■ **Given information**:
▼▼▼

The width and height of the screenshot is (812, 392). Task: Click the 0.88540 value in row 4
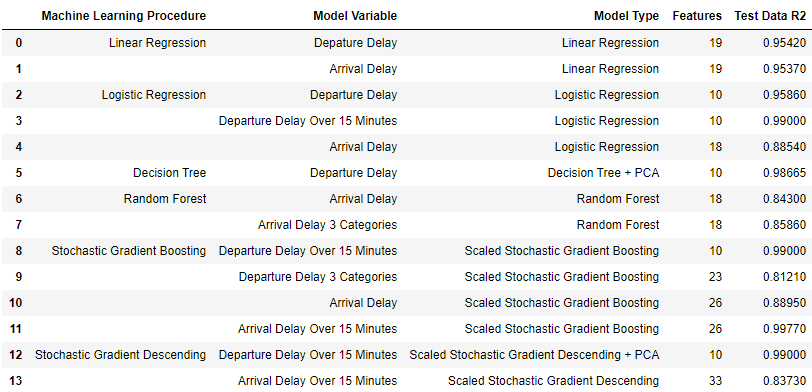[785, 147]
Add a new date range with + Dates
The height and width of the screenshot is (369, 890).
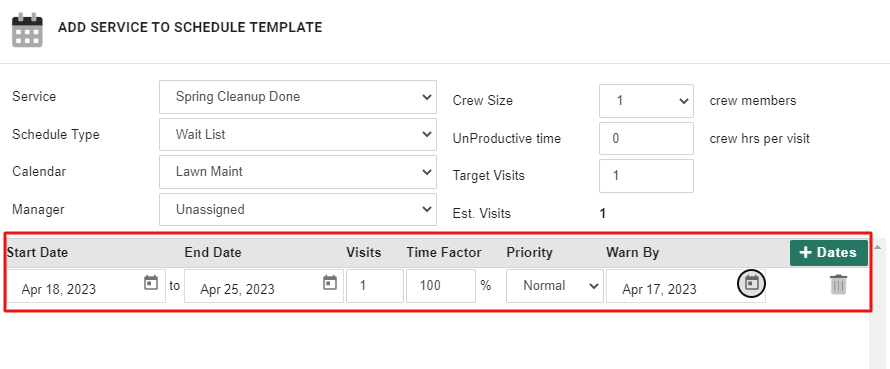(x=829, y=253)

▲▲▲

■ **Exercise description**:
Convert the listing above into a two-column CSV with the headers "request" and "answer", one row for each request. Put each request's text and its answer in their own quoted fields with line breaks replaced by spaces, and leave out the pictures.

■ **Task output**:
request,answer
"The width and height of the screenshot is (812, 392). Task: Click the 0.88540 value in row 4","[785, 147]"
"Add a new date range with + Dates The height and width of the screenshot is (369, 890).","(x=829, y=253)"